I recently did an invited talk for the student linguistics group at York St John University in York. The paper was broadly on the analysis of Ngrams data and was therefore a something of a summary of about 5 papers that I have been involved with over a number of years. It was nice to do a sort of overview of a fairly long project, and I was able to give the students a sense of how a program of research evolves as you get further into the empirical evidence and have to construct and test theories about what it is that you think is going on.
The work is an analysis of Google Ngrams data, where we attempt to explain the observed changes in word frequencies. Including the links between events and the words that we use in our language. We also investigated the explanatory power of the neutral model, and how well it fits changing patterns of word frequencies. I have linked the slides below so you can see what was presented, and the references are below that show the evolution of the work. I think I will do a podcast of this work in the future as I think its an interesting story.

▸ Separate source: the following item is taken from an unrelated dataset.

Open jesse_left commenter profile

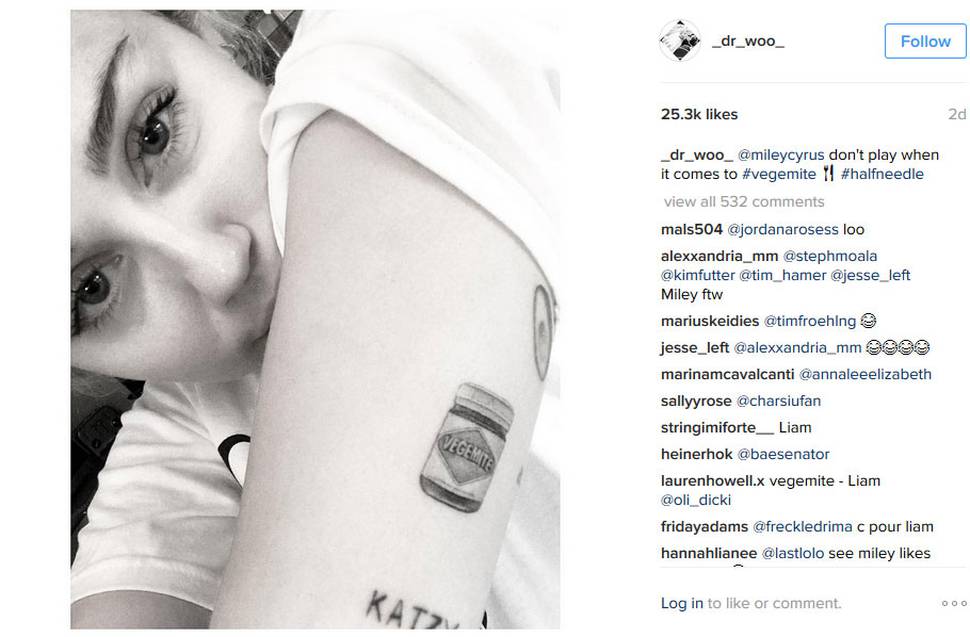(x=695, y=348)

- Ruck, Damian, R. Alexander Bentley, Alberto Acerbi, Philip Garnett, and Daniel J. Hruschka. 2017. “Role Of Neutral Evolution In Word Turnover During Centuries Of English Word Popularity.” Advances in Complex Systems 20 (06n07). World Scientific Publishing Co.:1750012.
- A Skrebyte, P Garnett, JR Kendal (2016). “Temporal Relationships Between Individualism–Collectivism and the Economy in Soviet Russia A Word Frequency Analysis Using the Google Ngram Corpus.” Journal of Cross-Cultural Psychology, Vol 47, Issue 9.
- Acerbi, A., Lampos, V., Garnett, P., & Bentley, R. A. (2013). “The Expression of Emotions in 20th Century Books.” PLoS ONE, 8(3), e59030. doi:10.1371/journal.pone.0059030.
- Bentley, R. A., Garnett, P., O’Brien, M. J., & Brock, W. A. (2012). “Word Diffusion and Climate Science.” PLoS ONE, 7(11), e47966. doi:10.1371/journal.pone.0047966.